Text Is Sexy

This is about written text stored under any digital form that has been or can be rendered in human-readable form on a screen, and that has originally been composed by a person. Such text can be either directly input by the person themselves using any available means, or be inferred from a medium carrying the original message (such as printed text on a sheet of paper that is later scanned or speech which is transcribed automatically to text).

But, what is text and does it really concern me?

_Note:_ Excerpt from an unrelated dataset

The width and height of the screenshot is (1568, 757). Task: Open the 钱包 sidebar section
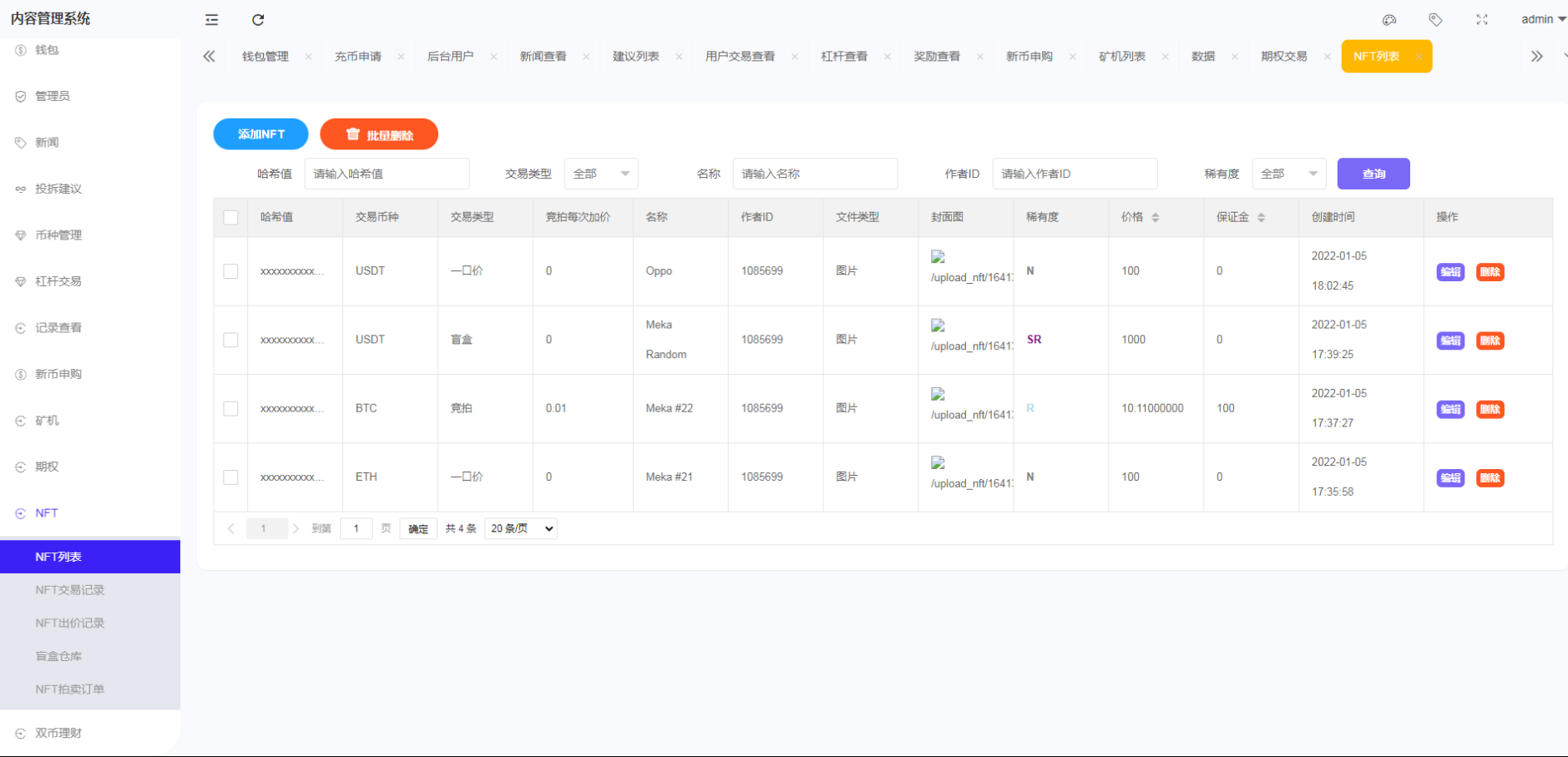[x=46, y=49]
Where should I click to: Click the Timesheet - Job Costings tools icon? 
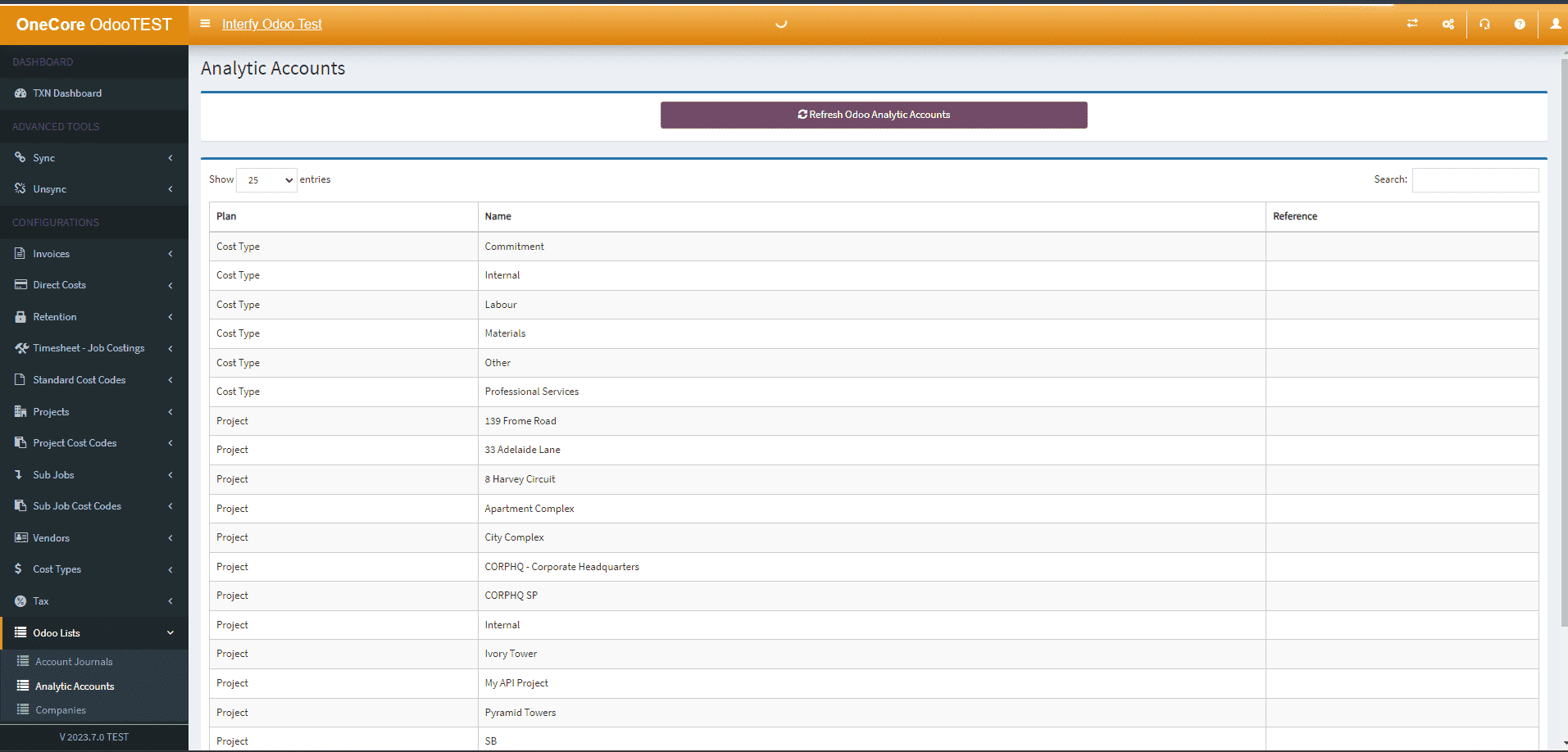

It is generally accepted in linguistic and evolutionary theory that any known written system is long predated by the speech it records. Once made, this realization, no matter how obvious it should have been, leaves a long trail of consequences for the way we reason about written communication. If we consider a phonetic, alphabetical system of writing, in oversimplified terms any single character that can be mapped to a sound serves to represent an infinite number of variations of that sound as produced by any speaker of the language it belongs to, at any given time while the writing system has been in use. Sounds in isolation are rarely carriers of any message but the morphemes they form are already mapped to meaning of various degrees of abstraction in the knowledge shared across all speakers of that language. Morphemes in turn are the building blocks of words, many of which map to very concrete ideas, objects or phenomena in the natural world. For many modern languages words correspond to sequences of characters we refer to as tokens on the printed page or on the screen, separated by white space and/or punctuation. With words we build phrases that are then combined into clauses and sentences, which is what written text consists of. Each of the foregoing statements represents a naive generalization over a number of linguistic and behavioural or psychological theories and can be very easily challenged by any undergraduate student of linguistics (just ask them, should you chance upon one, what is a word, and you’ll see what I mean). Still, for the sake of argument, I’d like to treat written text in any given language as a conventional single representation of an infinite number of possible variations in spoken production.

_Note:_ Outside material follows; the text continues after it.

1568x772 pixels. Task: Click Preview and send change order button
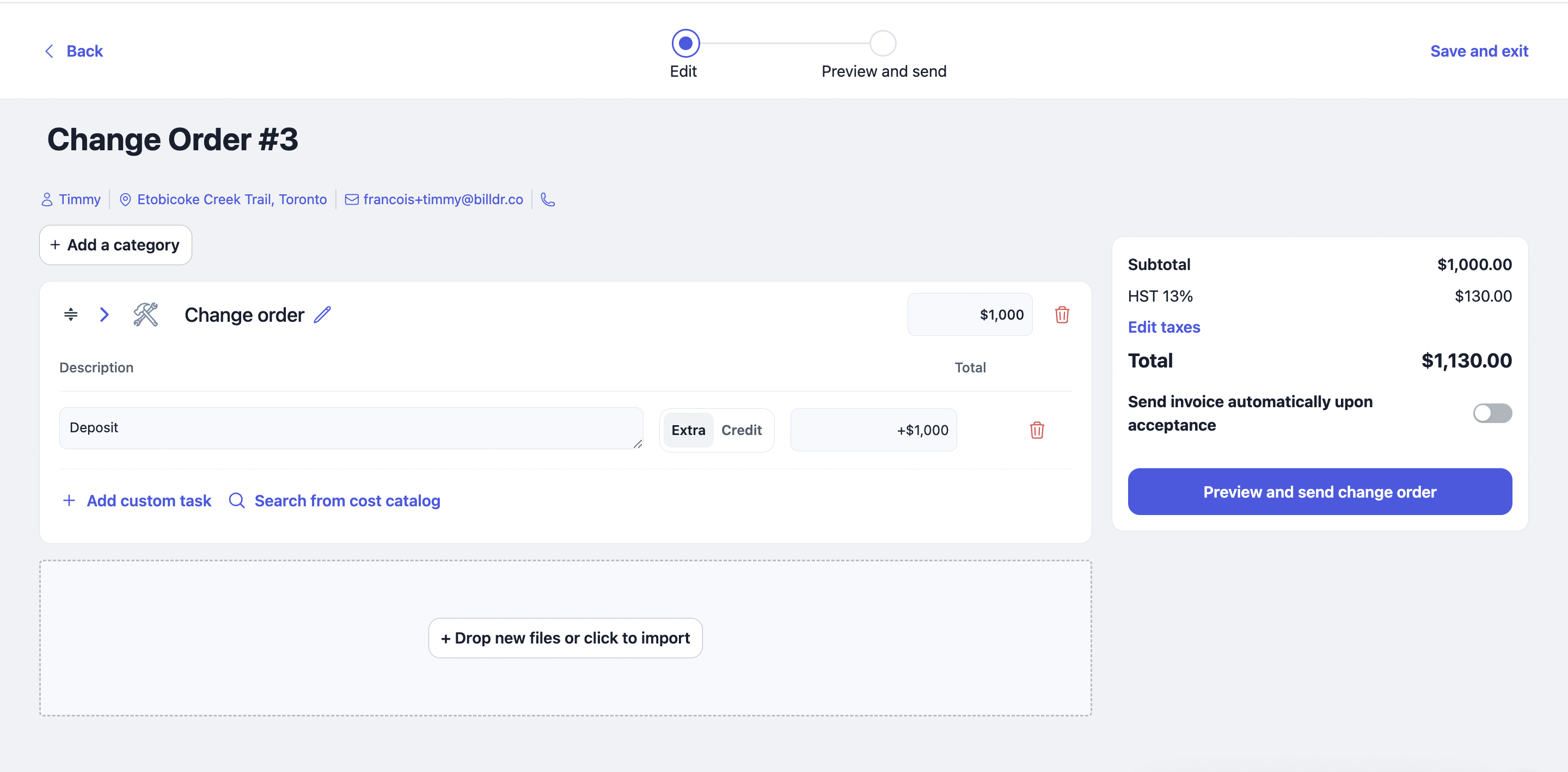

In software engineering we can rarely afford to raise our heads above the sea of complexity involved into building even a simple website processing some sort of text input, to look beyond what goes literally from the keyboard to the database, and start philosophizing about language. Developers are typically not concerned with what a user actually writes or what a document transmitted as part of a transaction actually contains (unless they need to erect safeguards against, say, various types of injection attacks, or they are actually working on some smart content-mining feature, in which case they may be already in a frame of mind not unlike the one I’ve hinted at). In the general case, however, any feature directly dependent on the actual textual input will be pushed to the end of your project, when, as a rule, all time and money allocated will have long been spent. Of course, such features may have been discussed in broader terms at various stages of the project implementation, with the occasional mention of the great machine learning / natural language processing / artificial intelligence tech our company has developed and will kindly contribute to the project.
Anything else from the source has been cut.